Strajk na zły początek (aktl.)

Strajk na zły początek (aktl.)

Dodano:   /  Zmieniono: 
Stocznia Szczecińska Nowa nie zaczęła jeszcze na dobre funkcjonować - a stoczniowcy już ogłosili strajk okupacyjny. Wycofali się po kilku godzinach.
Podczas masówki, w którym udział wzięło kilka tysięcy stoczniowców, przewodniczący komitetu Janusz Gajek odczytał list od prezesa Stoczni Szczecińskiej Nowej Andrzeja Stachury. Stachura, który w poniedziałek zaczął rozmowy z armatorem norweskim na temat kontraktu na budowę serii chemikaliowców, napisał, że Stocznia Szczecińska Nowa zawarła już kontrakt na  budowę statków dla armatora wietnamskiego, wystąpiła o udzielenie kolejnych gwarancji rządowych na budowę dalszych pięciu statków, a  kapitał zakładowy firmy został podniesiony o 60 mln zł. Stachura dodał, że do pracy w firmie zostało przyjętych 250 osób, a w tym tygodniu zostanie przyjętych kolejnych 250.

Przewodniczący komitetu Janusz Gajek po odczytaniu listu stwierdził, że nie zawiera on konkretnych informacji, m.in. nie ma harmonogramu zaległych wypłat, a postulaty stoczniowców nie zostały do tej pory zrealizowane. Rzecznik komitetu Roman Pniewski powiedział do zebranych, że w takim przypadku komitet postanowił ogłosić strajk okupacyjny na terenie stoczni. Stoczniowcy mają pozostać na terenie zakładu do godz. 14. i mają tak robić do odwołania.

Zapowiedzieli, że będą strajkować "do skutku", czyli do spełnienia ich postulatów.

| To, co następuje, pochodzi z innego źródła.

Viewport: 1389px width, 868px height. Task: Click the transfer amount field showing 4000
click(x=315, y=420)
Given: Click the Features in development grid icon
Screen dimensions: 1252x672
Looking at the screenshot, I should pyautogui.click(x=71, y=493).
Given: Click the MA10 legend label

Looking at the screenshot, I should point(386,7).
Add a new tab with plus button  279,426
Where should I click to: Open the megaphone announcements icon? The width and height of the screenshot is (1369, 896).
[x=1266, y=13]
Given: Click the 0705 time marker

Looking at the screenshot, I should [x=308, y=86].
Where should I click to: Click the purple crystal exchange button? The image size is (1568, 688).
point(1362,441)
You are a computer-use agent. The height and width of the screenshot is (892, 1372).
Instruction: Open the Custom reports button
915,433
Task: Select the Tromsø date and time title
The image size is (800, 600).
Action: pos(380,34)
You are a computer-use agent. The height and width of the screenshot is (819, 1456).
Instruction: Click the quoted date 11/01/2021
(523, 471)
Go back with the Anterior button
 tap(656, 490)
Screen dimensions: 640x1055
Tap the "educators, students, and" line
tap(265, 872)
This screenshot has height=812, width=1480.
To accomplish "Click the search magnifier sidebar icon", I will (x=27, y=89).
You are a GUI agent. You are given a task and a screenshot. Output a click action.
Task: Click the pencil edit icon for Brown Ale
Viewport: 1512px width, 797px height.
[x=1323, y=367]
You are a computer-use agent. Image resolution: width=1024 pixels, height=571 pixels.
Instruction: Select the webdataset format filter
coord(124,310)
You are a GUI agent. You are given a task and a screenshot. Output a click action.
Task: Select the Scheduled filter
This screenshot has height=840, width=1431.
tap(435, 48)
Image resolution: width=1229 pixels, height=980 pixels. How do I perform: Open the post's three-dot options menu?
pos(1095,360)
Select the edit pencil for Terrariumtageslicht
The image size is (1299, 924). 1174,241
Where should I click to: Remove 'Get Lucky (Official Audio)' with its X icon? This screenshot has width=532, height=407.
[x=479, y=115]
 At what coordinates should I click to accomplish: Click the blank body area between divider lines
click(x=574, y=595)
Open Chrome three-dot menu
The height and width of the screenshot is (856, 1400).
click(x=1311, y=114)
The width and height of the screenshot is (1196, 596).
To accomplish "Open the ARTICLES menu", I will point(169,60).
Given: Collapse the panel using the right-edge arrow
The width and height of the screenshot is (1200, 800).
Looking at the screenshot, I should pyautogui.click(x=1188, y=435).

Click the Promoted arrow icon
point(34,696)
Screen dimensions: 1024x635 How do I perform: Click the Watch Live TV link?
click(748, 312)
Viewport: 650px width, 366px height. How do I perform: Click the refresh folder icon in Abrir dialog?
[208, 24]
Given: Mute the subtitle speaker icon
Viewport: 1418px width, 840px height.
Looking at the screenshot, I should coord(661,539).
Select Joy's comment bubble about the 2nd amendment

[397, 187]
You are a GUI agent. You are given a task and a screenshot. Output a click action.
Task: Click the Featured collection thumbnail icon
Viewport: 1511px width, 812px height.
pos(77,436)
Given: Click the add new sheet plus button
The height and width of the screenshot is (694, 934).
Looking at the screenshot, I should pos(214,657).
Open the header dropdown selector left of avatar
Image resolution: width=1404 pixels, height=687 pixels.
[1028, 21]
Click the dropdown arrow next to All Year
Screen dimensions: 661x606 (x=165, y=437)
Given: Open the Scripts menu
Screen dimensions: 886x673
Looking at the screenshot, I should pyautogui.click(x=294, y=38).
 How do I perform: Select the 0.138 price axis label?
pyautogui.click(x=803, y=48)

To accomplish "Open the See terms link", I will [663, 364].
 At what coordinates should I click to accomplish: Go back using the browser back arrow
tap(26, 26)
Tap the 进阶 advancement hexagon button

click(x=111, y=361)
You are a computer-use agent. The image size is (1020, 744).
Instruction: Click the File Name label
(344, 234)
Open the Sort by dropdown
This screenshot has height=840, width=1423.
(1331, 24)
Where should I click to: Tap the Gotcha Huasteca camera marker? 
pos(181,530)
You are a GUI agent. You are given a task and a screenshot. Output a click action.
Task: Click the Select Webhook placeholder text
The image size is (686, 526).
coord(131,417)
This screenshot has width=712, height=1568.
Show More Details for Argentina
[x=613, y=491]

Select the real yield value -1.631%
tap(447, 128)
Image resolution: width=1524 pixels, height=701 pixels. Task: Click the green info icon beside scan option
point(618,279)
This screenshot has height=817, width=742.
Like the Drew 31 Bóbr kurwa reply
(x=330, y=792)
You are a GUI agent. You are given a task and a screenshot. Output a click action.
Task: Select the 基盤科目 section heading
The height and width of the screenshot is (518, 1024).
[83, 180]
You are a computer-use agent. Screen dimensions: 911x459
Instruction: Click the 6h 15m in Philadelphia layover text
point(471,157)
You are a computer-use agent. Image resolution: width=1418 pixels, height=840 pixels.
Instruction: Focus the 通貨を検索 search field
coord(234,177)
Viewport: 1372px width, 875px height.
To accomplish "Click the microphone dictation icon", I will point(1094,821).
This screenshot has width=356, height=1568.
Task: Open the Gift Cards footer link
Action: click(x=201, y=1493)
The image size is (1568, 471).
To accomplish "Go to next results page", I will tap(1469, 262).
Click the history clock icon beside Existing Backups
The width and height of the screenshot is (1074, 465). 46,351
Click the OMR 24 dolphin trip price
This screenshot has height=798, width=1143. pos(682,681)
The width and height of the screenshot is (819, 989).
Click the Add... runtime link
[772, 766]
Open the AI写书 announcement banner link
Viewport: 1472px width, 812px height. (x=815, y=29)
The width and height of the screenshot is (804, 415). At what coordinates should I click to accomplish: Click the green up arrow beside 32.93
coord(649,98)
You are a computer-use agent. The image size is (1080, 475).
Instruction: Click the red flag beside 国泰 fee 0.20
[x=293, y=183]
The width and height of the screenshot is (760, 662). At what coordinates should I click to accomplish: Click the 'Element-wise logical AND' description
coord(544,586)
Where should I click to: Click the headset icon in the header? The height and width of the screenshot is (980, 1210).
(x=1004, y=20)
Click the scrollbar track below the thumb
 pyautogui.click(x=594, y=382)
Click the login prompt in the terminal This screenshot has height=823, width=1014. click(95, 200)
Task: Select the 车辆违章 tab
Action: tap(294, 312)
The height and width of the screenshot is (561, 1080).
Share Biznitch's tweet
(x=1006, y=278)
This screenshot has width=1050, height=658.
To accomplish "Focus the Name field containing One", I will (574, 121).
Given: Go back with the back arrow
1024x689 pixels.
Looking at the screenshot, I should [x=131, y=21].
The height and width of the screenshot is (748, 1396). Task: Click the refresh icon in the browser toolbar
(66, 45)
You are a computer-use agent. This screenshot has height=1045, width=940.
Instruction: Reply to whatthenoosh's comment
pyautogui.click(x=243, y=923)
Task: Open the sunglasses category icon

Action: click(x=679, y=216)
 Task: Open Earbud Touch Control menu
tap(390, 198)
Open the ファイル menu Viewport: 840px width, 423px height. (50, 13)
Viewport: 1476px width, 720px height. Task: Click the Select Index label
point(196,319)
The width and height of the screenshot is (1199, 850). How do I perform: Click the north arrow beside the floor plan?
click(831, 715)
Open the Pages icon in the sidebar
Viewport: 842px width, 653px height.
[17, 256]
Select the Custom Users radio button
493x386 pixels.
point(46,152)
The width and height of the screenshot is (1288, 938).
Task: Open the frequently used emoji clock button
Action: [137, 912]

"To jest walka o byt stoczni i całego regionu. (...) Będą to  zdecydowane działania, ta forma dogadywania, przedłużania w czasie się skończyła" - powiedział po wiecu Pniewski.
Minister gospodarki Jacek Piechota powiedział natomiast, że ogłoszony strajk podważa wiarygodność tej firmy.
"Wiele rozstrzygnięć opiera się na wiarygodności nowego podmiotu, czyli Stoczni Szczecińskiej Nowej, któremu armatorzy mają zaufać, że nowe kontrakty zostaną zrealizowane, któremu banki mają zaufać, że udzielone kredyty tym razem nie zostaną zmarnowane. Każde zagrożenie wstrzymania procesu produkcyjnego w Stoczni Szczecińskiej Nowej to obniżenie wiarygodności i sygnał dla  armatorów i banków, że to przedsięwzięcie nie ma szans na  powodzenie" - powiedział Piechota.
Strajk ogłoszony przez Komitet Protestacyjny nie obejmuje pracowników Stoczni Szczecińskiej Nowej - oświadczyła tymczasem, w trosce o zachowanie wiarygodności wiceprezes zarządu firmy Grażyna Zabrocka.
Przyznała jednak, że strajk pracowników takiej spółki, jak np. Porta Technik, która zajmuje się obsługą stoczniowych dźwigów i  suwnic, spowoduje przerwę w pracy Stoczni Szczecińskiej Nowej.
Zabrocka podkreśliła, że w ubiegłym tygodniu w firmie zostało zatrudnionych 250 osób, a w tym tygodniu zatrudni ona kolejnych 250.
Ostatecznie stoczniowcy wycofali się z pomysłu natychmiastowego przeprowadzenia strajku. Ogłosili natomiast pogotowie strajkowe.